You see an interesting echo of church growth in the emerging missional church (EMC) in Australia. I like a lot of what the EMC does in questioning the received ways of doing church and responding creatively rather than defensively to postmodernism. It also has a welcome emphasis on justice. However, despite reacting against the megachurch phenomenon, the emerging missional church seems to be built on church growth theory as well.
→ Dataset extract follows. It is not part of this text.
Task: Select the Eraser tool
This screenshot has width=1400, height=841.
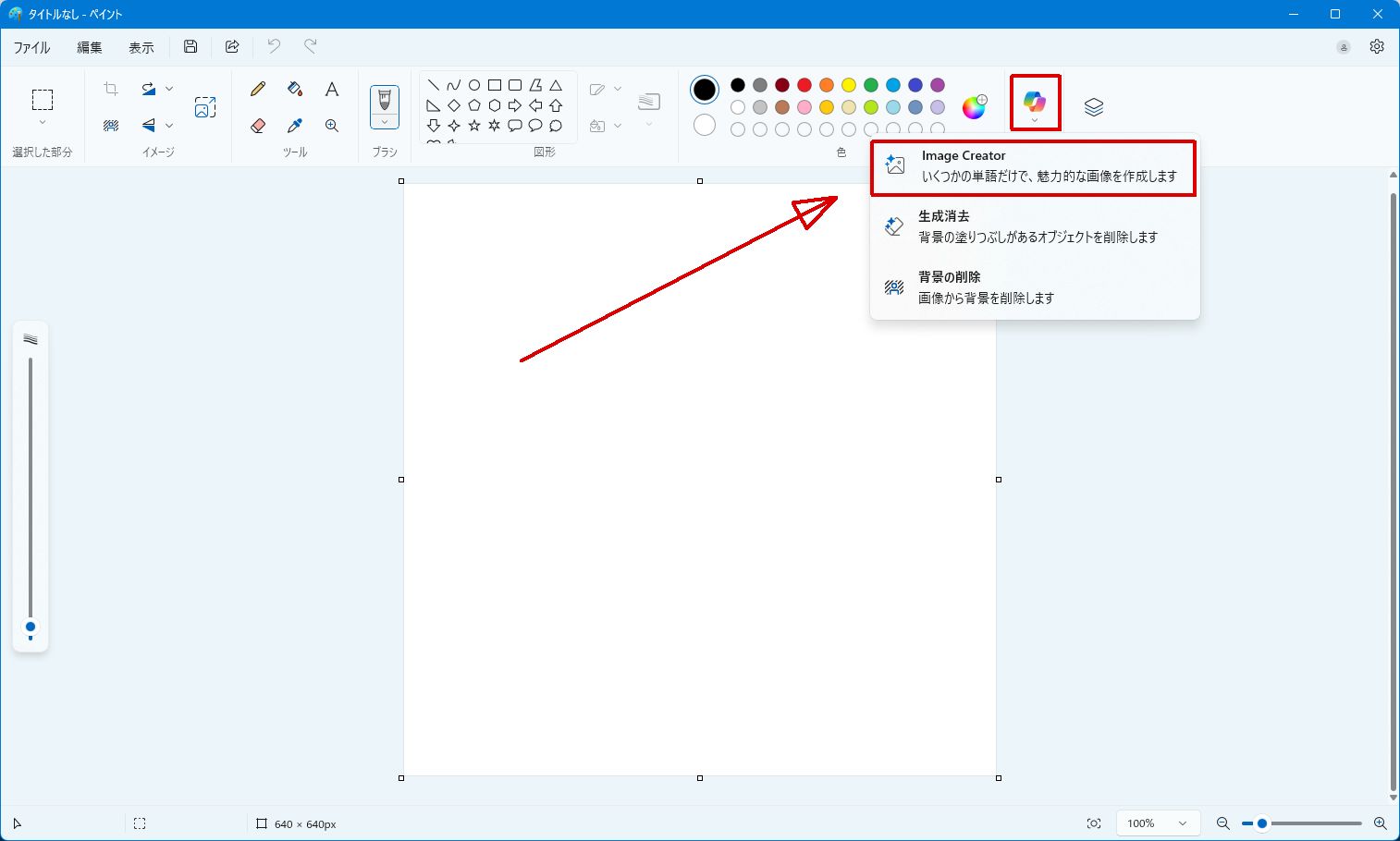Action: tap(258, 126)
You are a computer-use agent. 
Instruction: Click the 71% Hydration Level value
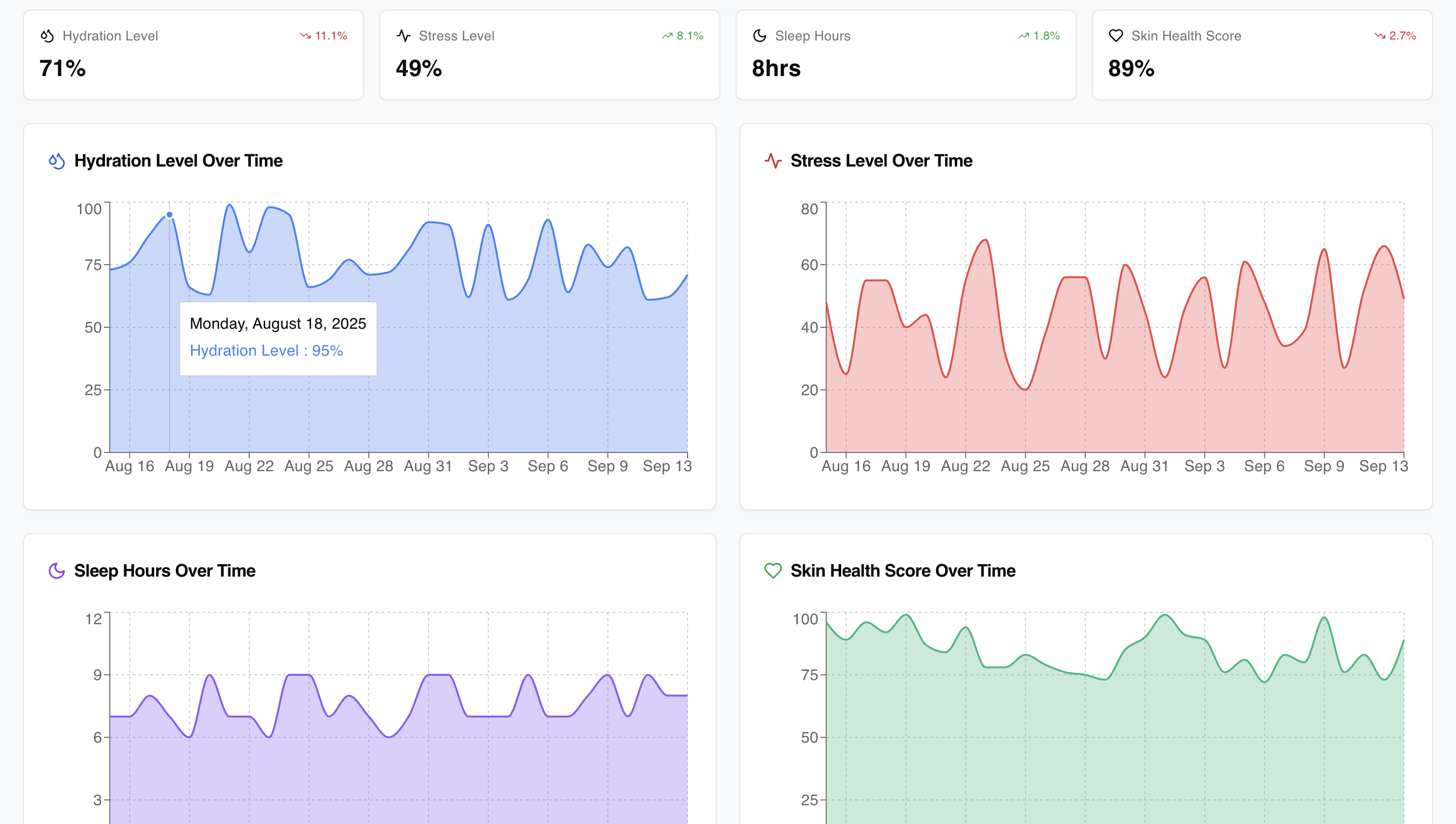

Some of you will be familiar with the key EMC text in Australia– Alan Hirsch and Michael Frost’s Shaping of Things To Come. Their model for mission is for what they call ‘incarnational’ living amongst particular subcultures of society. Perhaps you find a club with an enthusiasm for model aeroplanes or motorbikes and you join it, befriending the people and walking alongside them. The hope is that the whole community finds itself moving toward God together. The idea is that these communities already exist, and instead of expecting seekers to be extracted from their natural cultural setting to an attractional church and thus asking them to accommodate to church culture, we should turn their community into a church.

When I asked one emerging church leader about the homogeneity of the EMC approach, he said that the homogenous unit principle was a missional strategy, while diversity was a goal of worship and discipleship. I’m unconvinced by this – I think that if we create churches out of special interest groups, they will probably stay homogeneous.

British theologian John Milbank wrote a harsh polemic against the emerging church in an article called ‘Stale Expressions: The Management-Shaped Church’:

In all this there lies no new expression of church, but rather its blasphemous denial. The church cannot be found amongst the merely like-minded, who associate in order to share a particular taste, hobby or perversion. It can only be found where many different peoples possessing many different gifts collaborate in order to produce a divine–human community in one specific location. St Paul wrote to Galatia and Corinth, not to regiments or to weaving-clubs for widows. He insisted on a unity that emerges from the harmonious blending of differences. Hence the idea that the church should ‘plant’ itself in various sordid and airless interstices of our contemporary world, instead of calling people to ‘come to church’, is wrongheaded, because the refusal to come out of oneself and go to church is simply the refusal of church per se. One can’t set up a church in a café amongst a gang of youths who like skateboarding because all this does is promote skateboarding and dysfunctional escapist maleness, along with that type of private but extra-ecclesial security that is offered by the notion of ‘being saved’. (2008: p.124)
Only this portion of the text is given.